*Selected text*:
_ _ _ _ _
Charlie: So, what are your thoughts on—why would somebody—now, let’s just turn the tables for a minute. Why would I, as a developer, what would incent me to share code with the community and slap a GPL license on it?
Walden: The GPL essentially makes it so that if you write something as a developer, I can not come along, swipe it, turn it into a commercial product, become a billionaire and retire to Bora Bora on the hard work that you did writing that piece of software. And I think that's part of what the GPL tries to preserve, is the freedom of software, and the free distribution of software without commercial restrictions as opposed to what I can get away, if you will, in some of the more permissive licenses.
Charlie: All right. So, we've spent a lot of time, even in this short podcast, we've spent quite a bit of time on GPL, not that it was not worthy of it because I think it is, but it's not to dismiss the other ones that I think, as we said, are more prevalent. Let's talk about it though because if it's permissive, then it's permissive and it sounds like there have—because there are several different types of licenses under the permissive umbrella, there must be nuances to each one. So, do I need to worry about it, necessarily worry about, if it is MIT, BSD, Apache. Do I care? How does that all apply to me as a consumer of the-of the software?
Walden: I think what you care about as the consumer of the software, and when we talk consumer here, we're talking a developer trying to use that in another product. What you care about is, what is the license that is applied to the piece of software that you're trying to use and is that license acceptable to your organization? At the end of the day, yes, you're correct. MIT, BSD, SMPL, Apache, they're roughly say the same thing. They're relatively permissive. You’re probably OK with any of them but if I'm going to go and use software X, what matters is the license on software x so this is partially a cautionary tale of just looking at licenses and actually saying to yourself I'm about to use a piece of software licensed to according to these terms whenever they may be. Are those terms acceptable to my enterprise and am I in a position to make the determination if those terms are acceptable to my enterprise or do I need to run this up to my manager or senior management or corporate counselor or whoever is in a permission-in a position to make that determination?
_ _ _ _ _
*Data for this task*:
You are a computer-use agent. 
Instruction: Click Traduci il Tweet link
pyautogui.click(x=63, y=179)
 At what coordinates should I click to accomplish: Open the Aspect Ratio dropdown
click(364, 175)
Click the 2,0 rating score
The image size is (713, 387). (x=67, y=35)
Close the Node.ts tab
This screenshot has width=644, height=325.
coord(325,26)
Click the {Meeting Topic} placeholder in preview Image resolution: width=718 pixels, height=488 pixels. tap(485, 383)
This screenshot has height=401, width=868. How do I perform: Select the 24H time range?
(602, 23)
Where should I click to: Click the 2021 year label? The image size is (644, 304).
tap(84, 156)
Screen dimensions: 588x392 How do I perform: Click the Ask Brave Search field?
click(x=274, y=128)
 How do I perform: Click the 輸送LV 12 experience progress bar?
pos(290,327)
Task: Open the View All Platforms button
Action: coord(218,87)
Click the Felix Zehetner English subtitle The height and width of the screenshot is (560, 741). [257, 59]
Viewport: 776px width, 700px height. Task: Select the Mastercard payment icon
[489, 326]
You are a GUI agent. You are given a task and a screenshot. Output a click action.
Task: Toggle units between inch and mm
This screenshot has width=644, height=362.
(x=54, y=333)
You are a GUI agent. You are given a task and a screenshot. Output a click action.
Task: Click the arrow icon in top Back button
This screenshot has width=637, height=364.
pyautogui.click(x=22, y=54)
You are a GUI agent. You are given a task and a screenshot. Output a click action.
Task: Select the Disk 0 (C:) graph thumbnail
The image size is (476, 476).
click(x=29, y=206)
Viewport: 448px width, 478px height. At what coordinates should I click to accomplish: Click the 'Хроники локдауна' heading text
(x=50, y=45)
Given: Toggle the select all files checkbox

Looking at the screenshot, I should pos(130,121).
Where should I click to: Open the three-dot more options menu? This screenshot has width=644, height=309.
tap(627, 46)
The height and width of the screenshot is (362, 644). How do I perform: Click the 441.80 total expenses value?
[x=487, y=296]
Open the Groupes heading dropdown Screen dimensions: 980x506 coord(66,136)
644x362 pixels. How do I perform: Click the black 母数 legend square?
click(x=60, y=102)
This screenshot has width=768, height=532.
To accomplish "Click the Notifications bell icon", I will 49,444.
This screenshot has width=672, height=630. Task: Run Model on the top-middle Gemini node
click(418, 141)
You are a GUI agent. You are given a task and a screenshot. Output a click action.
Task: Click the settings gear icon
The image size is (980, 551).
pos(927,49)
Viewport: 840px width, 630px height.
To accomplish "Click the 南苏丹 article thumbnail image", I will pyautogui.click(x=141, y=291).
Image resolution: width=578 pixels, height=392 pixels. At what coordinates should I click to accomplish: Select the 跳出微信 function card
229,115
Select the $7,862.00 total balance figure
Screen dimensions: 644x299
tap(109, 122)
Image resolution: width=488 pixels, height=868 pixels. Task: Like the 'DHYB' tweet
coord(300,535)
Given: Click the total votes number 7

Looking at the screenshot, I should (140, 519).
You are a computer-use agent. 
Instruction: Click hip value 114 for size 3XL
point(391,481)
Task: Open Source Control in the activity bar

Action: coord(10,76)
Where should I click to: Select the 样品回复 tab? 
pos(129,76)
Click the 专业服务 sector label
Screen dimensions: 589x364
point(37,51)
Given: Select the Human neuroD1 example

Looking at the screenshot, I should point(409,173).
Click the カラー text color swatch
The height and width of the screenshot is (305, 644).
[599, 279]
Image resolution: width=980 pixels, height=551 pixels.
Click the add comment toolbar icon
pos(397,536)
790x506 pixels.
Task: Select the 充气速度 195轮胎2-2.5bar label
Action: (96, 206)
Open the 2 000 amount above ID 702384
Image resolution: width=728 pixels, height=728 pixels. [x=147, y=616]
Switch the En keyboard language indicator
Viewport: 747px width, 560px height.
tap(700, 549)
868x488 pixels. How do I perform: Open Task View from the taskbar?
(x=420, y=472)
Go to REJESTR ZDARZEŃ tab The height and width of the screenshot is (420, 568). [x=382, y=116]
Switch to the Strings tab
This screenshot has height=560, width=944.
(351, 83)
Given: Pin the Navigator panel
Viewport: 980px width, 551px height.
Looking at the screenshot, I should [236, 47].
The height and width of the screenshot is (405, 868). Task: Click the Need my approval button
_ _ _ _ _
*Required work*:
• A. Repeat the passage of the podcast transcript on software licenses from "Charlie: So, what" up to and including "more permissive licenses.", word for word.
• B. Copy the lines of the listing from the line with "Image resolution: width=980" up to and including the last line of the listing, character for character.

*Answers per task*:
• A.
Charlie: So, what are your thoughts on—why would somebody—now, let’s just turn the tables for a minute. Why would I, as a developer, what would incent me to share code with the community and slap a GPL license on it?
Walden: The GPL essentially makes it so that if you write something as a developer, I can not come along, swipe it, turn it into a commercial product, become a billionaire and retire to Bora Bora on the hard work that you did writing that piece of software. And I think that's part of what the GPL tries to preserve, is the freedom of software, and the free distribution of software without commercial restrictions as opposed to what I can get away, if you will, in some of the more permissive licenses.

• B.
Image resolution: width=980 pixels, height=551 pixels.
Click the add comment toolbar icon
pos(397,536)
790x506 pixels.
Task: Select the 充气速度 195轮胎2-2.5bar label
Action: (96, 206)
Open the 2 000 amount above ID 702384
Image resolution: width=728 pixels, height=728 pixels. [x=147, y=616]
Switch the En keyboard language indicator
Viewport: 747px width, 560px height.
tap(700, 549)
868x488 pixels. How do I perform: Open Task View from the taskbar?
(x=420, y=472)
Go to REJESTR ZDARZEŃ tab The height and width of the screenshot is (420, 568). [x=382, y=116]
Switch to the Strings tab
This screenshot has height=560, width=944.
(351, 83)
Given: Pin the Navigator panel
Viewport: 980px width, 551px height.
Looking at the screenshot, I should [236, 47].
The height and width of the screenshot is (405, 868). Task: Click the Need my approval button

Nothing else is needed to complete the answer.